### Task requirements
1. In the post about co-branded products, what does DiGiorno now sell in the same box?
2. Write out the part of the post about co-branded products from "Keeping this in" to "to your answer.".
3. Name every co-branded product or product sold outside its usual category that the post about co-branded products mentions.

### Document section

####

AM: I always think it is weird/awesome when popular products are co-branded with others or just sold outside their usual category. In fact I often end up buying the co-branded product when I would never have bought the original. I mean, 7up flavored Popsicles? YES. But 7up yours on your own, 7up. Wait I can buy Taco Bell salsa in the grocery store? I don't buy regular "restaurant style" Taco Bell lest my toilet be party to a red scare, but bring that salsa on. Holy fuck there is a Velveeta Sheels n Cheese that features Hormel bacon bits in it? If I could divine a way to make love to that unholy alliance it would already be done, and our children would feed the entire non-Muslim population of Africa. DiGiorno now sells cookies and pizza in the same box. Stoners everywhere calmly cool the fuck out and rejoice, man.

Keeping this in mind, what name brand products do you think are a match made in heaven and simply must be combined? Are there any fast food or restaurant staples you'd rub out a wax dart in aisle 3 (cleanup in aisle 3 btw) over if they ever popped up? Which combination would be most like to bring about the downfall of humanity? I'll hang up and listen to your answer.

####

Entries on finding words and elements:
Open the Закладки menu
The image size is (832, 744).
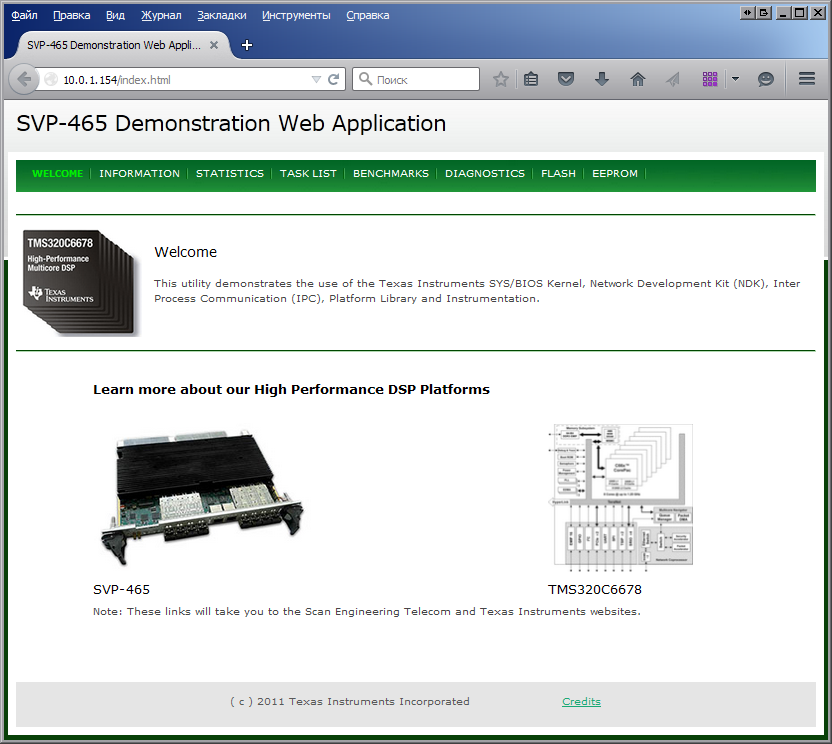pyautogui.click(x=221, y=15)
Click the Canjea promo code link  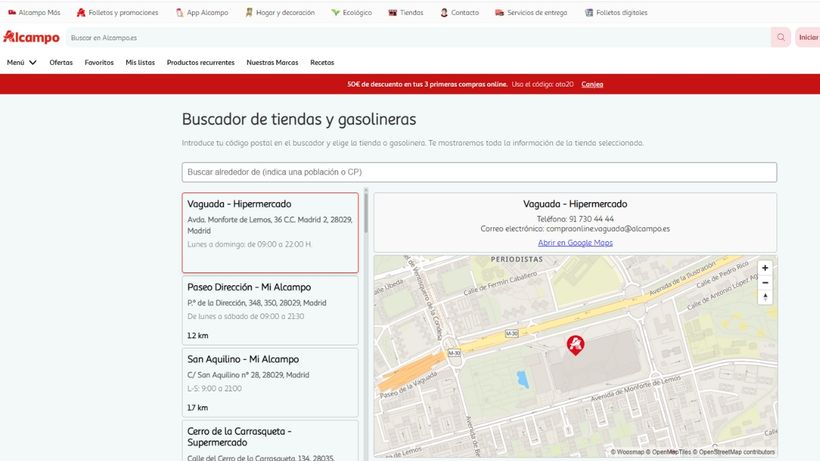point(592,84)
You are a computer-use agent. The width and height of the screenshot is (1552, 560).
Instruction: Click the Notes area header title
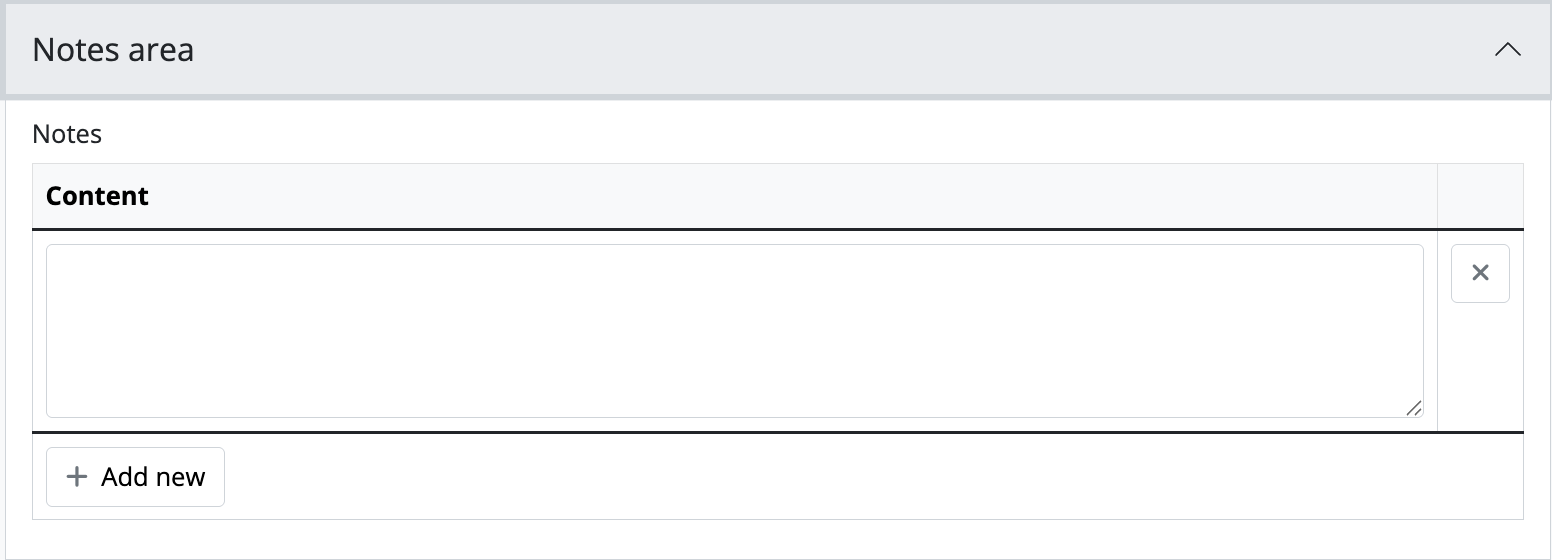[x=113, y=50]
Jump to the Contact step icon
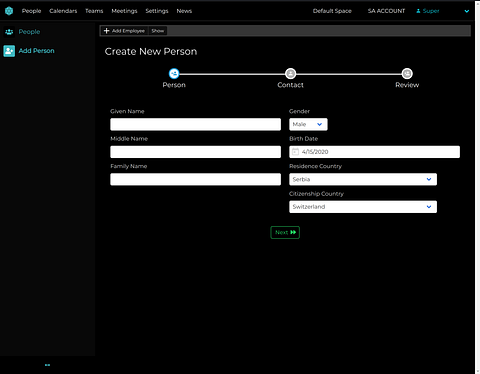480x374 pixels. (x=290, y=73)
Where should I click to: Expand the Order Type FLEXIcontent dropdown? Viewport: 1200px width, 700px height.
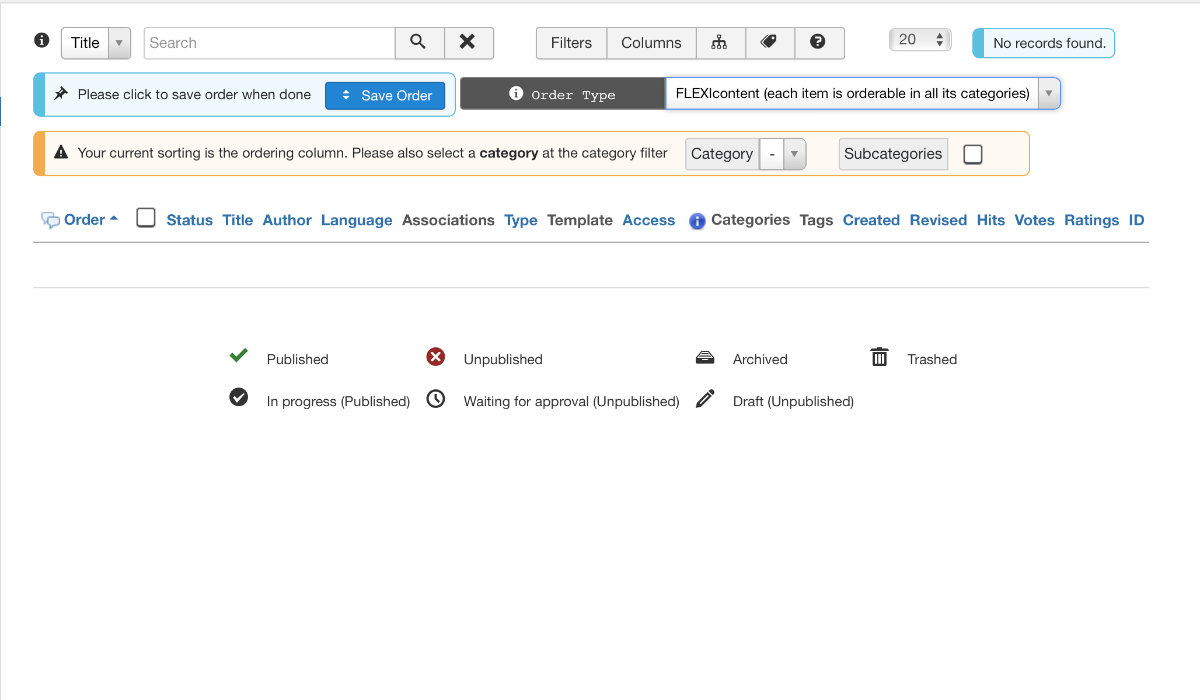click(x=861, y=94)
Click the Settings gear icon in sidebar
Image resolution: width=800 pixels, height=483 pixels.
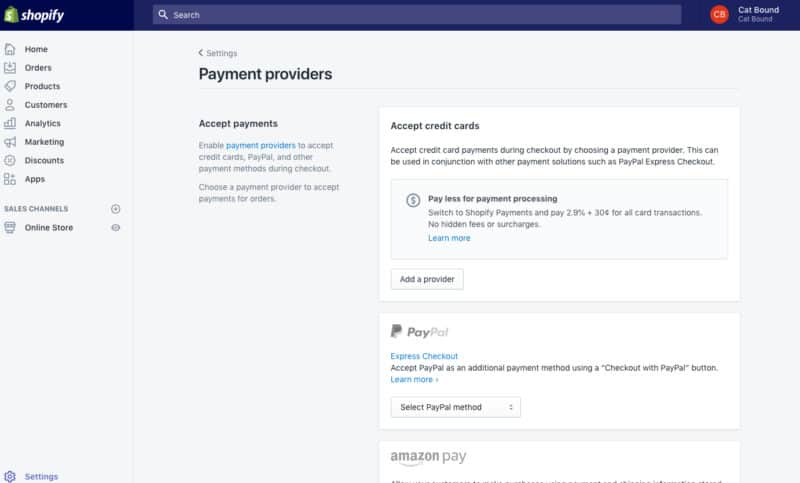pyautogui.click(x=10, y=476)
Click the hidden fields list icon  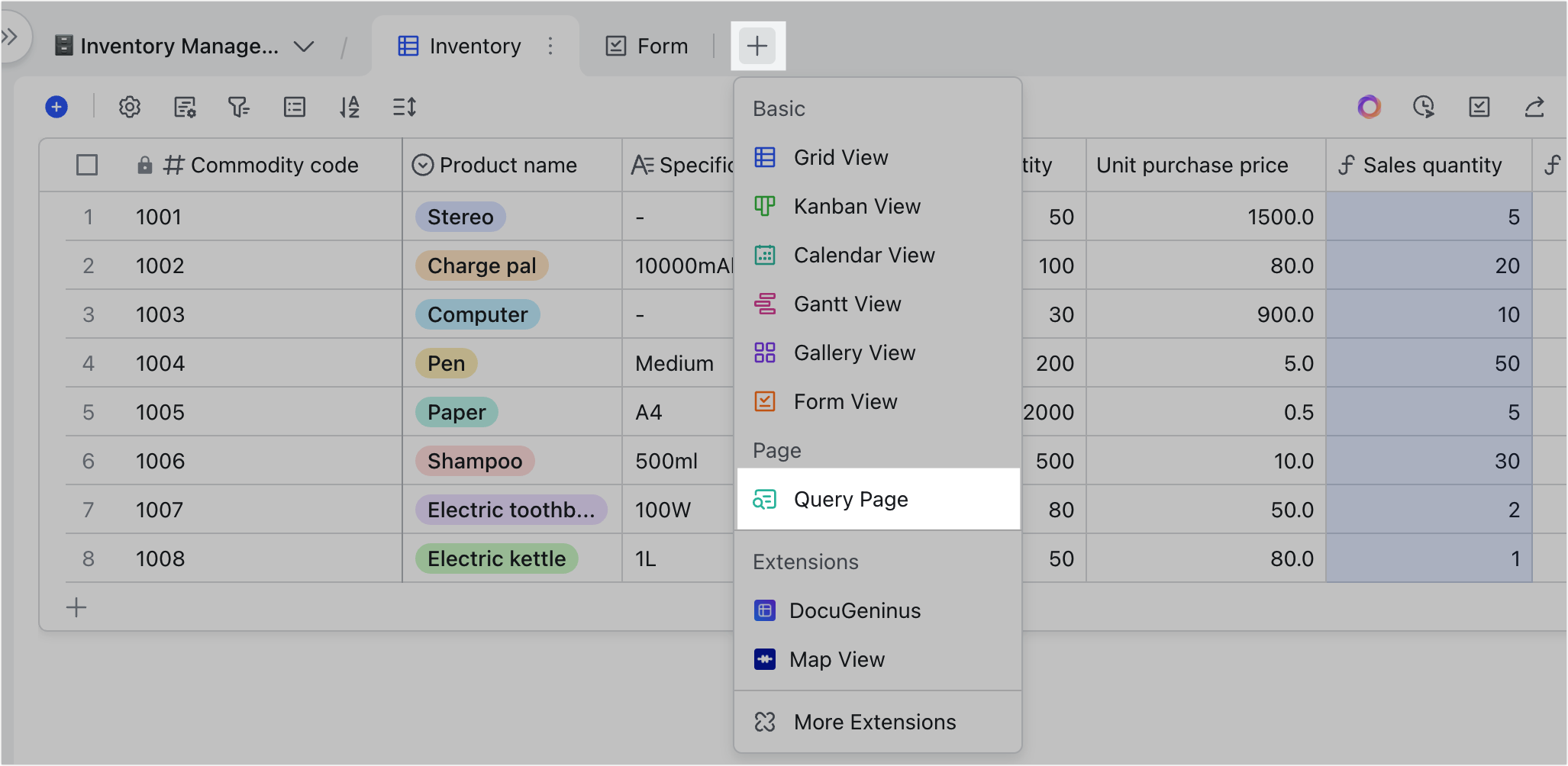click(295, 107)
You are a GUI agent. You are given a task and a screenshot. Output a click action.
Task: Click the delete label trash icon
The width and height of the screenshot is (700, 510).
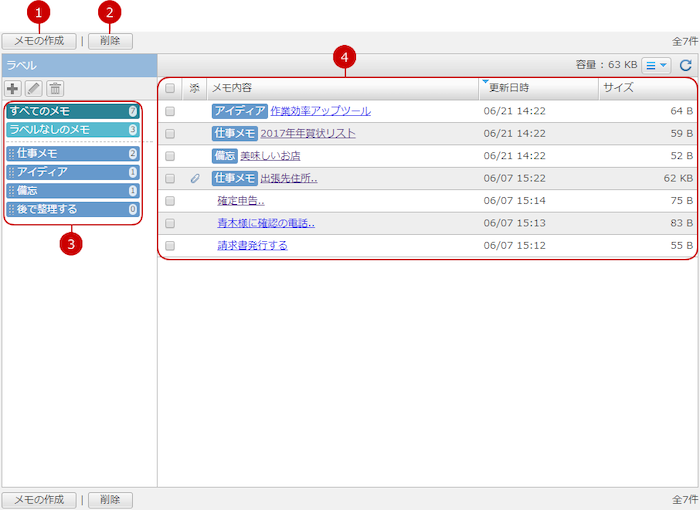[x=55, y=89]
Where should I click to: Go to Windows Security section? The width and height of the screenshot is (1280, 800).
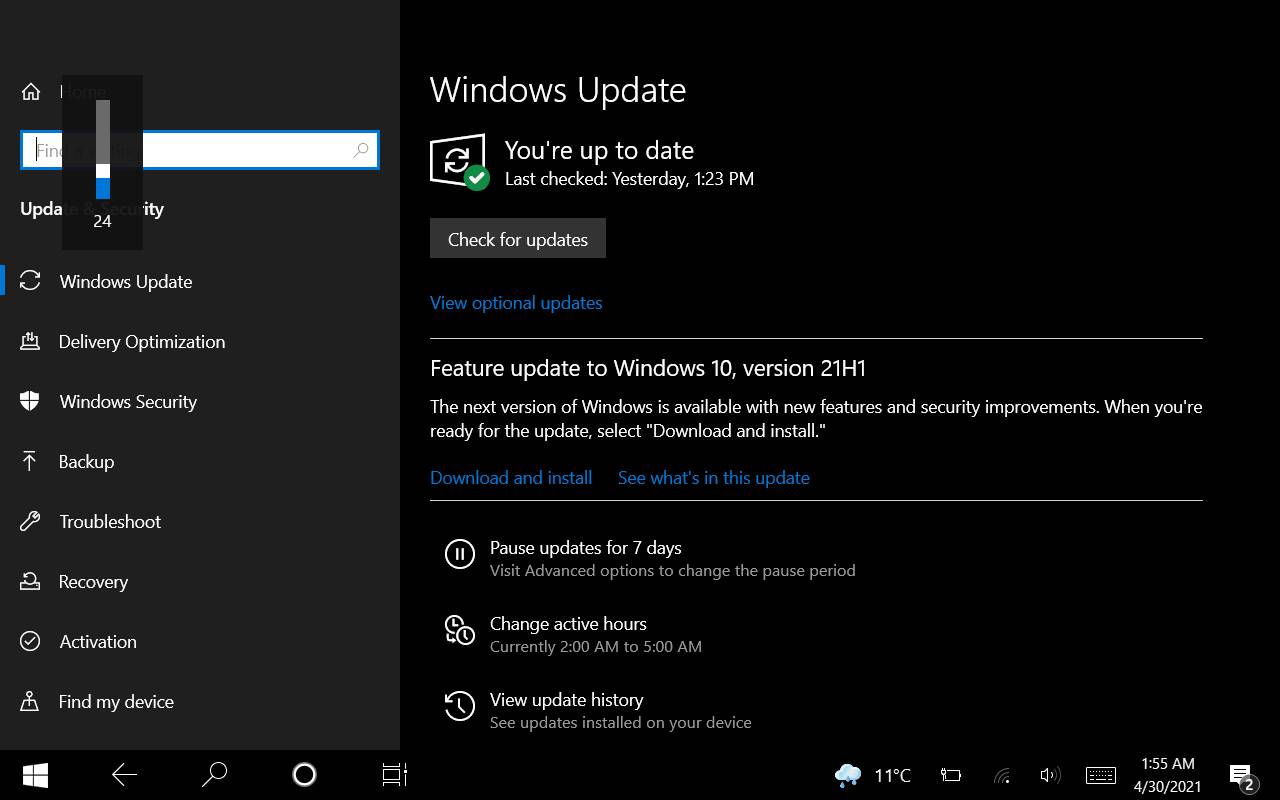coord(127,402)
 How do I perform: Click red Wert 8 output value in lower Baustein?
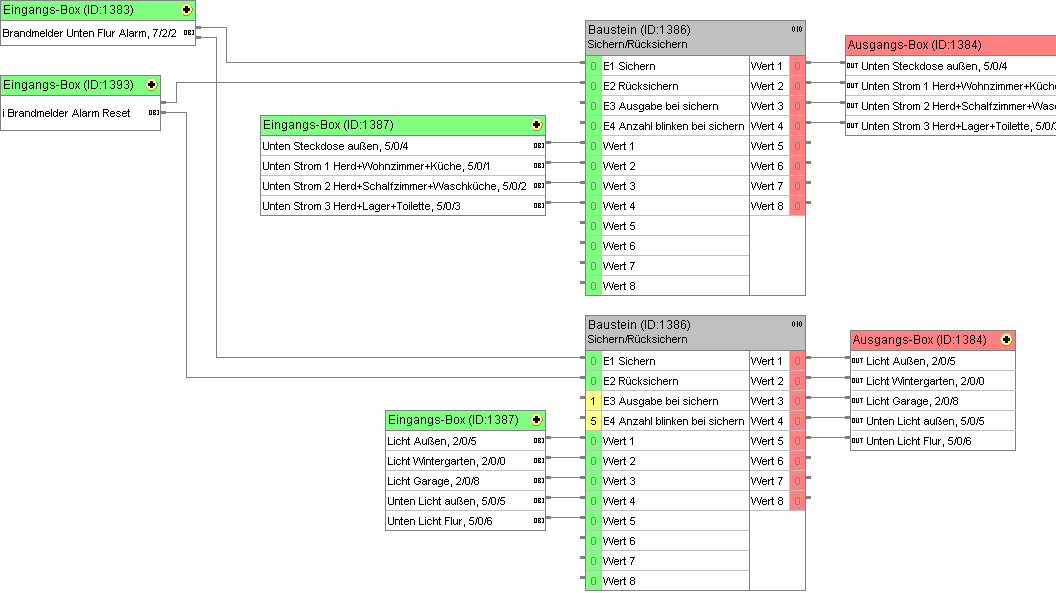[797, 501]
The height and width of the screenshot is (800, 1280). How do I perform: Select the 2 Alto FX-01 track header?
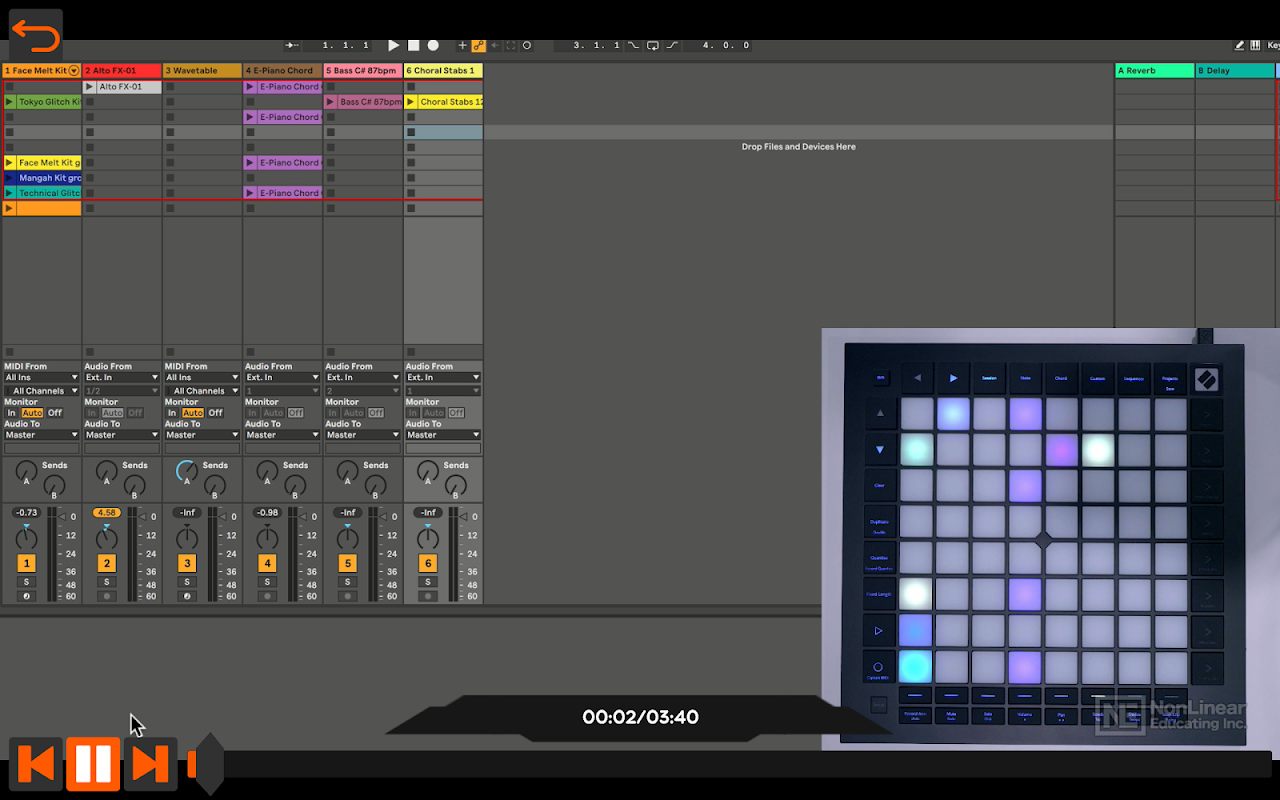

####

### Outputs by task
1. Cookies and pizza.

2.
Keeping this in mind, what name brand products do you think are a match made in heaven and simply must be combined? Are there any fast food or restaurant staples you'd rub out a wax dart in aisle 3 (cleanup in aisle 3 btw) over if they ever popped up? Which combination would be most like to bring about the downfall of humanity? I'll hang up and listen to your answer.

3.
- 7up flavored Popsicles
- Taco Bell salsa sold in the grocery store
- A Velveeta shells and cheese product with Hormel bacon bits in it
- DiGiorno cookies and pizza sold in the same box